Doch sie erinnert sich weder an das letzte Konzert, auf dem sie war, „wegen Corona schon so lange her“, (wo doch genau das noch jeder sehr genau weiß, der gern auf Popkonzerte geht); und sie verneint auch die Frage danach, ob sie einmal Mitglied einer Subkultur gewesen sei.
Was die Protestbewegung anbetrifft, tut Baerbock sich schon leichter: „Wenn Demos als Protestkultur durchgehen: viele“. Auf diesen Demos dürfte sie sicher auch mal Ton Steine Scherben, die Sterne oder Slime gehört haben, ohne dass sich da jedoch etwas bei ihr verhakt zu haben scheint.
Armin Laschet, Jahrgang 1961, also ein Kind der siebziger Jahre und in den popmusikalisch so vielfältigen achtziger Jahren in seinen Zwanzigern, ist dagegen geradezu elaboriert. Eine klare Erinnerung an die erste Platte, die er erworben hat, eine Single, Neil Diamonds Song „Longfellow Serenade“ von 1974, da war er dreizehn, passt also.
Olaf Scholz begann mit „Let it be“
Zum ewigen Lieblingsalbum äußert sich Laschet lieber nicht, das seien zu viele.

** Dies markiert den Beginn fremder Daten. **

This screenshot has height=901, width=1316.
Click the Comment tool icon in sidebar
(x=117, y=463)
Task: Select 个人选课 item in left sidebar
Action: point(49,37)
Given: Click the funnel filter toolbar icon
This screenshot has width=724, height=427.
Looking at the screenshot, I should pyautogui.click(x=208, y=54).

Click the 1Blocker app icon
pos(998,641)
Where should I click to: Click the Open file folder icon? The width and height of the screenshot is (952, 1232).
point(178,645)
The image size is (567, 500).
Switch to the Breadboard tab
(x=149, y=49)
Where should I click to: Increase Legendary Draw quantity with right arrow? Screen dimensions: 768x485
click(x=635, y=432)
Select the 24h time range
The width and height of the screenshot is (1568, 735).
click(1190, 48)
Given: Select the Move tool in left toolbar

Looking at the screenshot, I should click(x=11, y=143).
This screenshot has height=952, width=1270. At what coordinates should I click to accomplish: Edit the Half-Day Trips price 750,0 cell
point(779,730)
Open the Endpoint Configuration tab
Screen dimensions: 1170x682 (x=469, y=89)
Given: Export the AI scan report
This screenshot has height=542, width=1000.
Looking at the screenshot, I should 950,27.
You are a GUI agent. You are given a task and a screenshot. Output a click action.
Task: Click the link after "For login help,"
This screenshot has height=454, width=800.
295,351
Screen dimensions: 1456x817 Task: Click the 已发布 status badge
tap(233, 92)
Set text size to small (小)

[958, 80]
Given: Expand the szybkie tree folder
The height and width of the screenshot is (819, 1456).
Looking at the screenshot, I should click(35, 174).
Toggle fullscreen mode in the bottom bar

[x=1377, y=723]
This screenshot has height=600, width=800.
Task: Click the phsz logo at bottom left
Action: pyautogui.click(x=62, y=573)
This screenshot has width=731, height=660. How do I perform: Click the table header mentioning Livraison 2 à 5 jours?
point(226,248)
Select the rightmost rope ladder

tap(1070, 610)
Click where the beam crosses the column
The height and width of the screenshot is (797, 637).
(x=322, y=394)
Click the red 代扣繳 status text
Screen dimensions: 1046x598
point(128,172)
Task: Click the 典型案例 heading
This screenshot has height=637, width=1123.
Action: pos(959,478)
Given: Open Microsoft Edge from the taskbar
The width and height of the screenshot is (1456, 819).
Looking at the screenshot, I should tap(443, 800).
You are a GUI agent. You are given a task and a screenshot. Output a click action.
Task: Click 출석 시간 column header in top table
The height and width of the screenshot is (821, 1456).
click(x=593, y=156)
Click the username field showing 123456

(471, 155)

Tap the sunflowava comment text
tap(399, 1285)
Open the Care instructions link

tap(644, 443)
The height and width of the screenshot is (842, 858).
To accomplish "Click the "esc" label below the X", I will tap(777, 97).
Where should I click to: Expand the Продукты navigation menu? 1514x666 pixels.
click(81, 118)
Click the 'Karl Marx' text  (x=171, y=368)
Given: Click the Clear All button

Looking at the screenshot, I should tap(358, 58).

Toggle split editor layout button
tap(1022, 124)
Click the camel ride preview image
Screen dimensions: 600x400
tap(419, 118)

Dafür weiß er genau die Konzerte, auf denen er vor Beginn der Pandemie mit seiner Tochter war, U2 und Mark Forster, dazu Amy MacDonald, nun denn!, und Peter Maffay.
Noch mehr hat Laschet zu bieten bei der Frage nach einem guten Wahlkampfslogan aus einem Songtext oder einer Songzeile. Er nennt Marvin Gaye, Tammi Terrell, Tim Bendzko und auch Oasis mit „Don’t Look Back In Anger“. Hier kommt aber der Verdacht auf, dass der CDU- Kanzlerkandidat sich in diesem Fall hat beraten lassen, genau wie Baerbock mit einer Zeile der Ärzte und Scholz mit einer von Fleetwood Mac.
Was wäre die Spitzenpolitik ohne Berater:innen oder Redenschreiber:innen? Gut in Erinnerung sind da zum Beispiel auch immer die mit vielen Zitaten aus der Hochliteratur gespickten Buchmesseneröffnungsreden der einstigen Frankfurter Oberbürgermeisterin Petra Roth.
Doch zurück zum Pop, zu Olaf Scholz, der zumindest in diesem Fall Laschet nicht von der Spitzenposition verdrängt. Scholz, 1958 geboren, scheint sowieso mehr ein Fan der Klassik und des Jazz zu sein. Dass seine erste Single (oder war es das Album?) „Let It Be“ der Beatles gewesen ist, hat natürlich seinen eigenen Charme. Das SPD-Vergangenheitsteam hat hier doch auf ganzer Linie versagt.